Great Excel integration, with preconfigured Excel reports. The Business Manager and Accounting Role Center has a new option in the ribbon for Excel Reports. Users may select from a dropdown menu of preconfigured reports (see graphic) that is ready to print from Excel. Among those reports are such broadly useful ones as Balance Sheet, Cash Flow Statement and Trial Balance.

Another nice feature is User Tasks, with which you can create tasks to remind you of work to be done, or to assign tasks to yourself or other users (a feature like the CRM Assign function or Service Task). I had submitted this request to MS Connect long ago – nice to see it!

Manage Flows Integration: Embedded Microsoft Flow. Now it is possible to use Microsoft Flow for sales document approval requests.

The Image Analyzer extension uses powerful image analytics provided by the Computer Vision API for Microsoft Cognitive Services to detect attributes in the images. Some examples of its utility are in recognizing a person’s gender or age or identifying items by attributes like type and color.
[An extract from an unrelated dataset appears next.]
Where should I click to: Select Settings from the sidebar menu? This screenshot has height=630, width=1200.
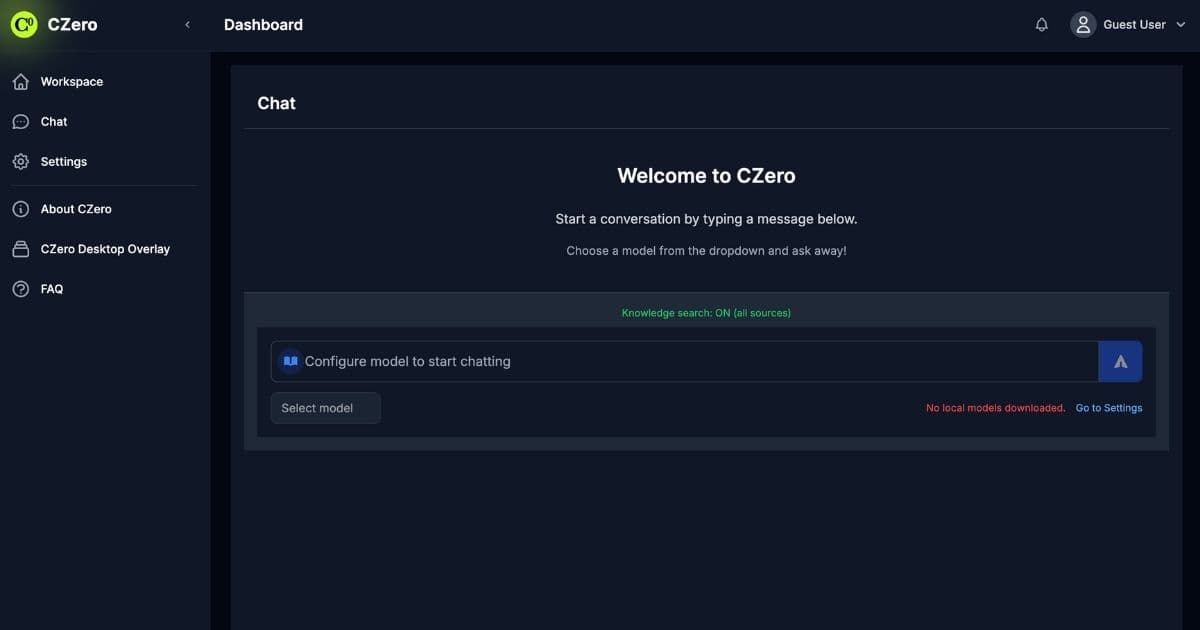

Features for technical/developer users

There are now two development environments in the installation:

  • the old development environment based on C/SIDE & C/AL
  • the new Modern Development Environment, based on Vs Code+ AL, usable for both NAV 2018 and Tenerife. (See graphic.)

You make your selection in the “Customize the Installation” window during setup (see graphic).

I detail the differences between the two environments in this entry on my Roberto Stefanetti NAV Blog.

Extensions Target Level: Extensions 2.0 publishable/installable: In Extensions 2.0 exists a concept of “levels of extensions,” used to determine the different classifications and capabilities of an extension package. In order the levels progress as follows: Personalization, Extension, Solution, Internal.

In VSCode development, you specify this in the app.json file using the “target” property. This restricts what is allowable within the Extension. On the server side, you have the ability to set the level of 2.0 extensions that you want to allow to be publishable/installable. This enables admins with control over which kinds of Extension they want to have on their systems.

Default & Service Language: NAV Server instance configuration includes two new settings for controlling the Dynamics NAV client language, being:

  • Default Language, which specifies which of the installed Dynamics NAV languages on the server instance will be the default language in the clients
  • Supported Languages, which specifies which of the installed Dynamics NAV languages on the server instance will be available for use in the clients

Change Server Setting Without Restart – Finally! A great feature, as some come configuration changes to the Dynamics NAV Server can be done without a server restart.

Obsolete State for Tables, Fields, and Kays: Table object, fields, and keys include the ObsoleteState and ObsoleteReason properties, used to communicate to developers when a table or key is or will become obsolete.

PowerShell cmdlets: Many new PowerShell cmdlets are now available, both for administering, extensions, development, and deployment. Microsoft provides more detail in this documentation.

Universal App & Windows 10 Continuum: The NAV Universal App for mobile devices is today available on more devices, and a new and interesting feature is Continuum. This technology is a Windows 10 feature that allows you to project your phone to your big screen. You can also interact with keyboard and mouse through Bluetooth, when the connected NAV Universal App is configured to automatically switch to the desktop experience.

ASP.NET Core: The Dynamics NAV web server components now run on ASP.NET Core – cool! ASP.NET Core enables NAV to reach new heights in cloud scalability.

OData V4 Bound Actions: NAV 2018 runs OData web services based on OData V4. OData Relational Query Support provides the ability to include related entities inline within a single OData V4 response. A great feature…all data available in a single call!